[Opening EXERCISE PASSAGE section]
Overview

R is a wildly extensible tool, and that extensibility means it can be used in a surprising array of domains. This versatility is great, but there are times when R is just not the best tool for the job–at least not by itself. Geospatial applications are a good example. Packages such as rgdal, sf, and raster make R quite usable in this domain, but R’s largely in-memory approach can make geoprocessing tasks involving large spatial objects a little challenging. In this blog, we look at how we can leverage PostgreSQL and the PostGIS extension to usefully complement R, mostly by offloading large geoprocessing tasks, and as a library for storing large feature classes for shared use across a potentially large userbase.

Source Data

In this demonstration we will use OpenStreetMap data sourced from Geofabrik. Specifically, New Zealand (.shp.zip). Unpacked, this provides a number of feature classes, but we will be interested mainly in gis_osm_landuse_a_free_1, which contains polygons describing land use–forest, farm, nature reserves, etc. This data is provided as a set of ESRI Shapefiles.
[Closing EXERCISE PASSAGE section]
[Opening EXTRACTED ENTRIES section]
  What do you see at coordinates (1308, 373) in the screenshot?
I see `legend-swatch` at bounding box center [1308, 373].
[Closing EXTRACTED ENTRIES section]
[Opening EXTRACTED ENTRIES section]
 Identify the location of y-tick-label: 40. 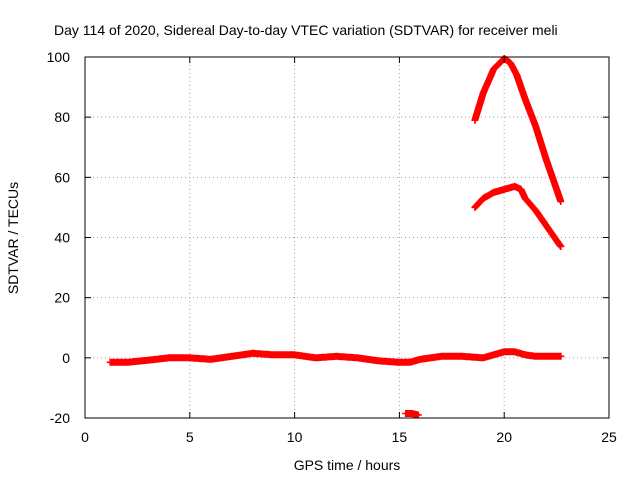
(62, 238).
[Closing EXTRACTED ENTRIES section]
◆ TASK
Resume the blog post on pairing R with PostgreSQL and PostGIS, picking up right after its final sentence.

◆ RESULT BELOW
Additionally, we will use Meshblock 2020 (generalised) sourced from Stats NZ Geographic Data Service. This is a standard geographic grouping used by Stats NZ out of which all other higher geographies (Statistical Area levels 1 and 2, Territorial Authority, Regional Council, etc.) are created. This data can be downloaded in a range of formats, and GeoPackage was chosen for the purpose of this post.

Finally we will make use of Wellington 0.10m Urban Aerial Photos (2017) from the LINZ Data Service. This is a set of high resolution aerial imagery covering Wellington City. This data can be downloaded in a range of formats, and JPEG was chosen here.

Loading the Source Data to PostGIS

In principle, we can create spatial tables in a PostGIS-enabled database by running SQL queries. Of course, that’s not practical beyond trivially simple use cases. In practice, we will copy compatible files into the database using one of the following methods:

using command-line tools that come with PostGIS, such as shp2pgsql
using command-line tools that come with GDAL, such as ogr2ogr
using a client library, such as the rpostgis or rgdal packages in R

Vector data

We can load vector data to PostGIS using the ogr2ogr program provided by gdal. For example, in the following we load a GeoPackage called meshblock-2020-generalised.gpkg to statsnz.meshblock2020:

ogr2ogr \
  -f PostgreSQL PG:"dbname='gis' user='gisuser' password='gisuser'" \
  meshblock-2020-generalised.gpkg \
  -nln statsnz.meshblock2020

In this case the geodatabase has a single layer, so we don’t need to specify it explicitly. And note that on occasion it might be necessary to specify the type explicitly, for example by adding -nlt MULTIPOLYGON.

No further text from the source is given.